Selon les signataires, ce projet de loi « entre ouvertement en conflit avec la loi organique n°2013-53 du 24 décembre 2013 visant la réforme des institutions afin de « démanteler le système de corruption, de répression et de dictature ».
Le collectif rappelle, dans sa déclaration, les recommandations émises l’an dernier par la Commission de Venise qui avait selon lui exposé l’inconstitutionnalité du projet, car celui-ci prévoyait la création d’un mécanisme démuni de garanties d’indépendance, qui risque de provoquer des conflits de compétences insurmontables avec l’IVD et qui n’offre pas les garanties suffisantes pour atteindre les objectifs de la justice transitionnelle.
Selon les associations signataires, « le projet de loi présente un paradoxe invraisemblable : pour lutter contre les inégalités et l’injustice sociale, le gouvernement se penche vers ceux qui les ont provoqués pour y remédier ».
Parmi les signataires, le Forum Tunisien pour les Droits Economiques et Sociaux, Al Bawsala, l’Organisation contre la Torture en Tunisie, le Syndicat National des Journalistes Tunisiens, l’Association Tunisienne des Femmes Démocrates, l’Observatoire Tunisien de l’Economie, Avocats Sans Frontières en Tunisie, l’Organisation Mondiale contre la Torture en Tunisie et le Réseau Euro-Méditerranéen des Droits Humains (bureau du Maghreb).
Pour la Ligue Tunisienne des Droits de l’Homme (LTDH), ce projet « est incapable de résoudre les problèmes socio-économiques auxquels est confronté le pays », appelant la commission de législation générale à le retirer carrément par respect aux martyrs et blessés de la Révolution.
L’organisation a mis en garde jeudi dans un communiqué contre le risque d’entraver le processus de la justice transitionnelle prévue par la nouvelle Constitution.
Dans un post vidéo satirique de trois minutes publié sur sa page Facebook, le Courant démocrate appelle à travers cette séquence bande dessinée à ne pas voter ce projet de loi « avant que la réalité ne se transforme en un cauchemar ». Il insiste sur l’importance de demander des comptes avant toute réconciliation pour prévenir la corruption et le retour aux anciennes pratiques.
Le parti Al-Irada, dirigé par l’ancien président de la République Moncef Marzouki, a estimé que le projet de loi de réconciliation économique constitue une violation de la loi sur la justice transitionnelle et une atteinte à l’Instance Vérité et Dignité en charge du dossier. Selon Al-Irada qui dénonce une tendance « à régulariser la situation d’une bande de voleurs et de cercles influents », ce projet favorise également « l’institutionnalisation du pillage des fonds publics, une pratique courante durant des décennies ».
Pour rappel, les présidents des groupes parlementaires avaient discuté, au cours des dernières semaines, des possibilités d’amendement du projet de loi en vue de l’adapter à la Constitution et la loi sur la justice transitionnelle.
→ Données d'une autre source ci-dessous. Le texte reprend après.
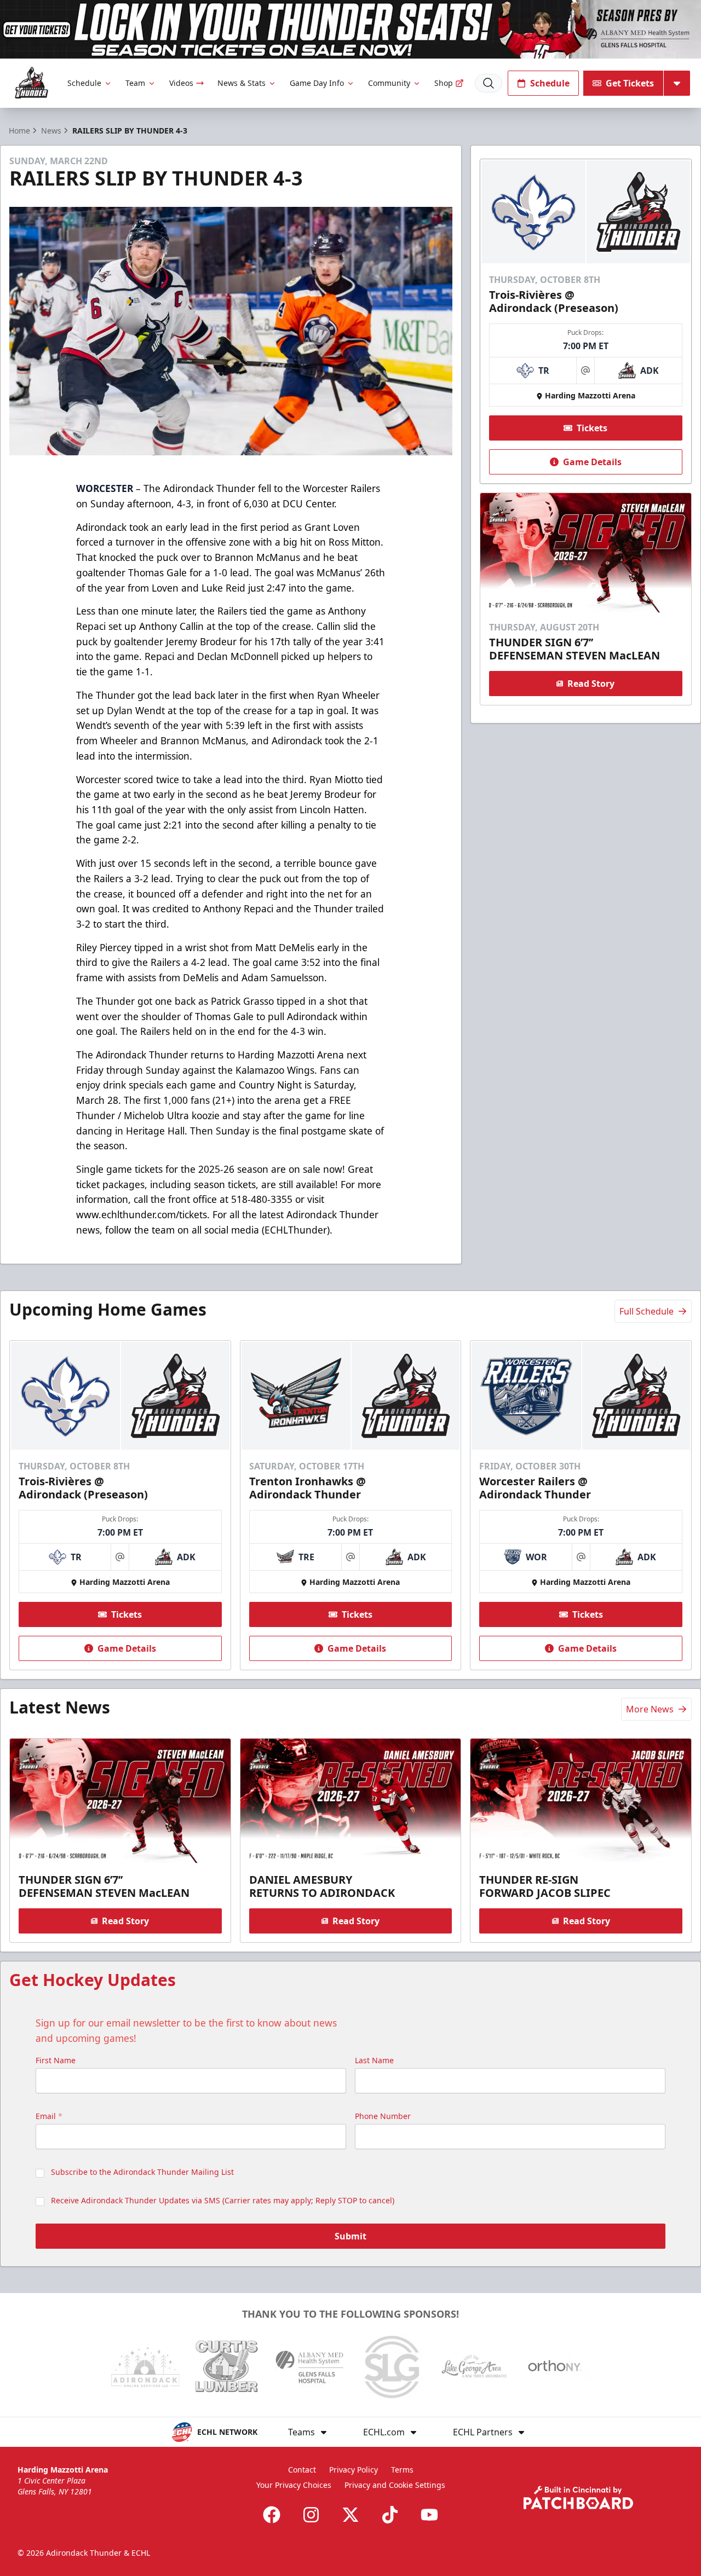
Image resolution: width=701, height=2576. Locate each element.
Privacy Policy (353, 2469)
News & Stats (241, 83)
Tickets (592, 428)
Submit (350, 2236)
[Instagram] (311, 2514)
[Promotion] (350, 29)
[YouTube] (429, 2514)
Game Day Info (317, 83)
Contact (302, 2469)
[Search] (488, 83)
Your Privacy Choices (293, 2485)
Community (389, 83)
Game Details (592, 462)
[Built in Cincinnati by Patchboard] (578, 2497)
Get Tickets (630, 83)
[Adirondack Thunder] (31, 82)
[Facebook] (271, 2514)
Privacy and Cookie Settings (394, 2485)
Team (135, 83)
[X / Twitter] (350, 2514)
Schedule (84, 83)
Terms (402, 2469)
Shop (443, 83)
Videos (181, 83)
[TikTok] (390, 2514)
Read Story (590, 684)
Il est prévu que la commission auditionne des représentants de la présidence de la République et de l’Instance Vérité et Dignité, ainsi que des experts en droit constitutionnel et administratif.
Le président du parlement Mohamed Ennaceur a tenu à préciser au cours d’une conférence de presse que la partie initiatrice du projet, en l’occurrence la présidence de la République, « reste ouverte à toute proposition d’amendement dudit projet de loi ».